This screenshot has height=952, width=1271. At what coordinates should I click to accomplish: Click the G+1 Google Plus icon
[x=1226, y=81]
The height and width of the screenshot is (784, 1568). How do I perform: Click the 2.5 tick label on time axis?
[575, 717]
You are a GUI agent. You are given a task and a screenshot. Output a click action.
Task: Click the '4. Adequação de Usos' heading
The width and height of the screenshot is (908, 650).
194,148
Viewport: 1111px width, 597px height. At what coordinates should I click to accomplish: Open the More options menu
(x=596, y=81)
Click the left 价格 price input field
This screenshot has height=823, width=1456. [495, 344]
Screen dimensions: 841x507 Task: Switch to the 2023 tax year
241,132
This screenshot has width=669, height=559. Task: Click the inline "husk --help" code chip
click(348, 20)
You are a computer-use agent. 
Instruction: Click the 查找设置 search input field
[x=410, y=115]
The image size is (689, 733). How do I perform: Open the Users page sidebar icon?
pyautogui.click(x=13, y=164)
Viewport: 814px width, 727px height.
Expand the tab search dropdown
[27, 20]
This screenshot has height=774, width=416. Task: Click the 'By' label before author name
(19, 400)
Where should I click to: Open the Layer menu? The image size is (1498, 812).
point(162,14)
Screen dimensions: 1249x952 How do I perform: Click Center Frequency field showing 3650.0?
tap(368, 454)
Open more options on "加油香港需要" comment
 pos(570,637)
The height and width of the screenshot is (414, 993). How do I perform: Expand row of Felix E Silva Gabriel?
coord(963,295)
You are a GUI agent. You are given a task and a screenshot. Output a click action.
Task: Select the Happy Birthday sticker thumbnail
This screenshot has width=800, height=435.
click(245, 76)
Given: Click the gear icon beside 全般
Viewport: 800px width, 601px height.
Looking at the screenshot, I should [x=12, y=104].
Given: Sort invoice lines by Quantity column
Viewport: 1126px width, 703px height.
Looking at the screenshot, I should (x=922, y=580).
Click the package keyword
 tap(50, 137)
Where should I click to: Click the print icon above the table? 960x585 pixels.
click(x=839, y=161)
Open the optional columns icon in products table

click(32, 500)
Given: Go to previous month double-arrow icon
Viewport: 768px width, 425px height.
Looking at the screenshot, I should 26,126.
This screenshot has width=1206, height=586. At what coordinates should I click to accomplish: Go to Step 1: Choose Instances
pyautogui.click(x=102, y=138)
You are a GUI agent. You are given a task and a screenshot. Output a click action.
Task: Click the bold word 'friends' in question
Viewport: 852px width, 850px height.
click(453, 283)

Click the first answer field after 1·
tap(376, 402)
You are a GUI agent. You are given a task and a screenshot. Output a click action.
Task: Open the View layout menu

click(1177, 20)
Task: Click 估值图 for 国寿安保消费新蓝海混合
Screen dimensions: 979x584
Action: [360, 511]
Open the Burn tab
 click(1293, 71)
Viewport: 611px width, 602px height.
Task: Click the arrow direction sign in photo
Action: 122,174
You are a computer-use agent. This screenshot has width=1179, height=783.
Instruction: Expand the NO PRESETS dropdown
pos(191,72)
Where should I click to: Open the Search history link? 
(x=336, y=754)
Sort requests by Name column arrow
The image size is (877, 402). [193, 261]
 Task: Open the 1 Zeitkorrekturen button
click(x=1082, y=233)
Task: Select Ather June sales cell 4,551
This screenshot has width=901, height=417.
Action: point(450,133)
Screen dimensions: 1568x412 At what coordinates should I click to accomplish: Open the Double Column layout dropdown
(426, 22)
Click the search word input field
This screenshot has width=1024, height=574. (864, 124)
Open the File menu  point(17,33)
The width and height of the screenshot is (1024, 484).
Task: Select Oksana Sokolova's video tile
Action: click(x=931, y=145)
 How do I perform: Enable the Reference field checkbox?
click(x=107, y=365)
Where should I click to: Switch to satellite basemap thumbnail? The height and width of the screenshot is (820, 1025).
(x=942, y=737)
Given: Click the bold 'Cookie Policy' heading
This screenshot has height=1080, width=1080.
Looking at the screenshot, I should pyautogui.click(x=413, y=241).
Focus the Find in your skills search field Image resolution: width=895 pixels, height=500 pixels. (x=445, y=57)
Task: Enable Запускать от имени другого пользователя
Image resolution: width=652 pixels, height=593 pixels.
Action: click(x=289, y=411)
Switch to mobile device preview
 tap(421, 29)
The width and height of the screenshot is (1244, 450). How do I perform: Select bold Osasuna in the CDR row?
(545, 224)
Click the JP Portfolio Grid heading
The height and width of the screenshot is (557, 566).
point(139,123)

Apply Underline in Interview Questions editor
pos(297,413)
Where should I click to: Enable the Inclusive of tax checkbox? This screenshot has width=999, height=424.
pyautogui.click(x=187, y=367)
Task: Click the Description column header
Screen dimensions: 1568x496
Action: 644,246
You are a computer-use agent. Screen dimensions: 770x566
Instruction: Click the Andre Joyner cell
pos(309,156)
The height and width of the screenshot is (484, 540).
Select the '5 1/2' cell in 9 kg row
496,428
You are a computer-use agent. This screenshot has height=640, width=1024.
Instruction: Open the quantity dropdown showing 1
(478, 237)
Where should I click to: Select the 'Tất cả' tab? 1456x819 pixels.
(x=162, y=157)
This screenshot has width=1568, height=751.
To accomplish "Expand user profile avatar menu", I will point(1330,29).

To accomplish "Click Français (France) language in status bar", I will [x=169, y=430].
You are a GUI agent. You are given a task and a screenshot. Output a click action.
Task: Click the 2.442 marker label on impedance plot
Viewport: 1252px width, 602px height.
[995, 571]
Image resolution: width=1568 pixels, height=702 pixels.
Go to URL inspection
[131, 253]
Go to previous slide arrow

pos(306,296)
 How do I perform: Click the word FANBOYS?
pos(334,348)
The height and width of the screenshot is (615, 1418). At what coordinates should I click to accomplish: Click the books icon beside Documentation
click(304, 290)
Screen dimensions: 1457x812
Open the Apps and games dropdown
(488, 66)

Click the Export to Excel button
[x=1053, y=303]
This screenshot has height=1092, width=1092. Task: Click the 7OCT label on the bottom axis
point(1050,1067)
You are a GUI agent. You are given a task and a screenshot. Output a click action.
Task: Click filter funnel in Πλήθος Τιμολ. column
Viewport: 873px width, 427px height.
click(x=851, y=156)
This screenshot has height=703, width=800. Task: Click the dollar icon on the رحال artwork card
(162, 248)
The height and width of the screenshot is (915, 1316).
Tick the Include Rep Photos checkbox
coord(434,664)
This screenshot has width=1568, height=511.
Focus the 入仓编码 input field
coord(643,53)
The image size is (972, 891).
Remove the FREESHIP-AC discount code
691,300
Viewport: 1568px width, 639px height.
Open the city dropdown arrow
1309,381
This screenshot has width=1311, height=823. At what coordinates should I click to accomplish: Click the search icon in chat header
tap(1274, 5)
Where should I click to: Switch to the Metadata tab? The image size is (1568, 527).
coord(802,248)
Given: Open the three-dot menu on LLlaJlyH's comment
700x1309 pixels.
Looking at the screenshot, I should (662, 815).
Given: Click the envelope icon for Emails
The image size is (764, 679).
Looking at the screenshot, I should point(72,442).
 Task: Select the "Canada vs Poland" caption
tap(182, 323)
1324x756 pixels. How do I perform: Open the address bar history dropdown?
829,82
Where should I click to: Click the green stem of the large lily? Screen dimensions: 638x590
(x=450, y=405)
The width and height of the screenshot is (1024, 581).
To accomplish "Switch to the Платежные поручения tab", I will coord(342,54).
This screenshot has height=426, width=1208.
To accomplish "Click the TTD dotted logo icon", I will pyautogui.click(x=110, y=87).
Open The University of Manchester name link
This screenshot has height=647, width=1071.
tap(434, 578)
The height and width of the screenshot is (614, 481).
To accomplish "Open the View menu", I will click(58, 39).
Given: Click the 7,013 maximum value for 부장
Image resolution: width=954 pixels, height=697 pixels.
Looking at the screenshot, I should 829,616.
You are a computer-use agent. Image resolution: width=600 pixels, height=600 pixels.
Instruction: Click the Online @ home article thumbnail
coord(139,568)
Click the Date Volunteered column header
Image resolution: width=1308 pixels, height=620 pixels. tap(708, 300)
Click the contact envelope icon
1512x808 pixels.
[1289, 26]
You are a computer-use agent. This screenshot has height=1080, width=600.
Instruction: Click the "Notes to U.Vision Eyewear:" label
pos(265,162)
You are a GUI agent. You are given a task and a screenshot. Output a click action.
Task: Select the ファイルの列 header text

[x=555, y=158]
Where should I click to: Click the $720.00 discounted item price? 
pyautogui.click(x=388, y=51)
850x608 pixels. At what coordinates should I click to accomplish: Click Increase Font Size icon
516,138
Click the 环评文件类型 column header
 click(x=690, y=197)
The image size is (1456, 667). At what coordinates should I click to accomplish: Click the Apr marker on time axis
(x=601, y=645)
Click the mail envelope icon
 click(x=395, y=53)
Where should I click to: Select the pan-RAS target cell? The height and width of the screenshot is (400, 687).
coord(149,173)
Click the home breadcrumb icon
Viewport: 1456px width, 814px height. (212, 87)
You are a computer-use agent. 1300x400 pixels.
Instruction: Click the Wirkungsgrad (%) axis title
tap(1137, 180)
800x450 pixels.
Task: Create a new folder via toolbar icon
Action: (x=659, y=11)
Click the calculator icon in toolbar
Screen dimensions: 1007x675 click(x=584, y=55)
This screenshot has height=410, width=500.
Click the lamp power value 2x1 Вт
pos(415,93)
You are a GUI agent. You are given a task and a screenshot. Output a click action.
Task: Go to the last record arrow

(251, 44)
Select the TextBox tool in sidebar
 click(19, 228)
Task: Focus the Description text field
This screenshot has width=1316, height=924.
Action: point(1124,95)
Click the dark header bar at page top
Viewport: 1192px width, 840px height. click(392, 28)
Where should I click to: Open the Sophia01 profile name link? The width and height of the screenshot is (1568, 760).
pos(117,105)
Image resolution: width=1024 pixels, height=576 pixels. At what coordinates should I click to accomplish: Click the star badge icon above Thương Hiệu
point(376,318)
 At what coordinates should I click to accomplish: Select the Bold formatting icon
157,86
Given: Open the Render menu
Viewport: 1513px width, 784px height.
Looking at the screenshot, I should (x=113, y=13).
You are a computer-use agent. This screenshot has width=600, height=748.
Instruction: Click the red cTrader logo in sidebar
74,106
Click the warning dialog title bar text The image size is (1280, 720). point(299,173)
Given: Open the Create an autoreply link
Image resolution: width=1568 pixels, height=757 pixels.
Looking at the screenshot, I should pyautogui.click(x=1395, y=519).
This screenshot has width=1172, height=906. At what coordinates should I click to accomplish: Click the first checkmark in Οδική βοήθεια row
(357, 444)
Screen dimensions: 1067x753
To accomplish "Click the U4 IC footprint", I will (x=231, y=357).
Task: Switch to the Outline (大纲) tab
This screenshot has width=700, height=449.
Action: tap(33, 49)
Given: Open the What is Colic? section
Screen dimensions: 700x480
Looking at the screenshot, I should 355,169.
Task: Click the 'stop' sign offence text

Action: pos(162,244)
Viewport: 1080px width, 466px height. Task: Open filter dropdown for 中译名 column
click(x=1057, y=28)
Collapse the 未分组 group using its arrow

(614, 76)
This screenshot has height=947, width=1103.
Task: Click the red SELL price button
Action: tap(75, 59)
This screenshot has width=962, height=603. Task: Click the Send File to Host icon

========

## What to produce
Whenever a line of the data includes "Description", copy that line.

## Reply
Task: Click the Description column header
Task: Focus the Description text field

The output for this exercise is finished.